A 1D CNN for high accuracy classification and transfer learning in motor imagery EEG-based brain-computer interface

Objective. Brain-computer interface (BCI) aims to establish communication paths between the brain processes and external devices. Different methods have been used to extract human intentions from electroencephalography (EEG) recordings. Those based on motor imagery (MI) seem to have a great potential for future applications. These approaches rely on the extraction of EEG distinctive patterns during imagined movements. Techniques able to extract patterns from raw signals represent an important target for BCI as they do not need labor-intensive data pre-processing. Approach. We propose a new approach based on a 10-layer one-dimensional convolution neural network (1D-CNN) to classify five brain states (four MI classes plus a 'baseline' class) using a data augmentation algorithm and a limited number of EEG channels.
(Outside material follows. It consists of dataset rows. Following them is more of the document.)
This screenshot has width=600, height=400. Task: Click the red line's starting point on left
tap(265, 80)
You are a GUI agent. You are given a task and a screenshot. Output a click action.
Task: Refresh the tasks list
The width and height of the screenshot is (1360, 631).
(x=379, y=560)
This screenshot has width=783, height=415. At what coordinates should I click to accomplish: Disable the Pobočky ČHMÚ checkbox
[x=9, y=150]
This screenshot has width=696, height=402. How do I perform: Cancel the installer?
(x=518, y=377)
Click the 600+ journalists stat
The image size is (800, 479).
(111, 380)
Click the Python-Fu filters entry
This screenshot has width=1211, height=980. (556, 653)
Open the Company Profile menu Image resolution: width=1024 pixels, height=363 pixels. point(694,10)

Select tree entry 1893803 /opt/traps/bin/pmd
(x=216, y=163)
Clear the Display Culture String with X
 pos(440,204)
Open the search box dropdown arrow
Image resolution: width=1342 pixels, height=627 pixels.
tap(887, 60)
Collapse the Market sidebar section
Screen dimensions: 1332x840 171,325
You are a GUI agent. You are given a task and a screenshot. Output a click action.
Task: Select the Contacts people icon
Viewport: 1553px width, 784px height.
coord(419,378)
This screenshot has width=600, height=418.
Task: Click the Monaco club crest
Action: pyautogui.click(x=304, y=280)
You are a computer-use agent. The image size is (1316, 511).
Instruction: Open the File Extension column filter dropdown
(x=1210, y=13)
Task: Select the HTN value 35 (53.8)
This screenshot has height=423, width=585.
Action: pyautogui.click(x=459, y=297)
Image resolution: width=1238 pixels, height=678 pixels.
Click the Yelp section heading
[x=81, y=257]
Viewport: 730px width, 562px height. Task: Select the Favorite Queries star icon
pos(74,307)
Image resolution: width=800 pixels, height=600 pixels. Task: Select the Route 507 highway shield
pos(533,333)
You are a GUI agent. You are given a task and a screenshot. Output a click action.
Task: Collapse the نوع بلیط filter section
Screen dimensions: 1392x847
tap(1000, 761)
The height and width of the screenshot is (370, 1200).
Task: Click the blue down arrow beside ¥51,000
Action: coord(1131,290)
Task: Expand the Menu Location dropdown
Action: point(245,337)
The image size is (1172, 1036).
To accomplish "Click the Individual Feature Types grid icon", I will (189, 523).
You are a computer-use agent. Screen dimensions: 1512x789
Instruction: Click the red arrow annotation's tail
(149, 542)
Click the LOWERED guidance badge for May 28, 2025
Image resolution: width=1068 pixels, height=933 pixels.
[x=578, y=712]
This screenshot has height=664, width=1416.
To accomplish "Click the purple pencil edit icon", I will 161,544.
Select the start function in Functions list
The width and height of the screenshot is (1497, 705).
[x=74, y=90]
In addition, we present a transfer learning method used to extract critical features from the EEG group dataset and then to customize the model to the single individual by training its late layers with only 12-min individual-related data. Main results. The model tested with the 'EEG Motor Movement/Imagery Dataset' outperforms the current state-of-the-art models by achieving a $\mathbf{99.38\%}$ accuracy at the group level. In addition, the transfer learning approach we present achieves an average accuracy of $\mathbf{99.46\%}$. Significance. The proposed methods could foster the development of future BCI applications relying on few-channel portable recording devices and individual-based training.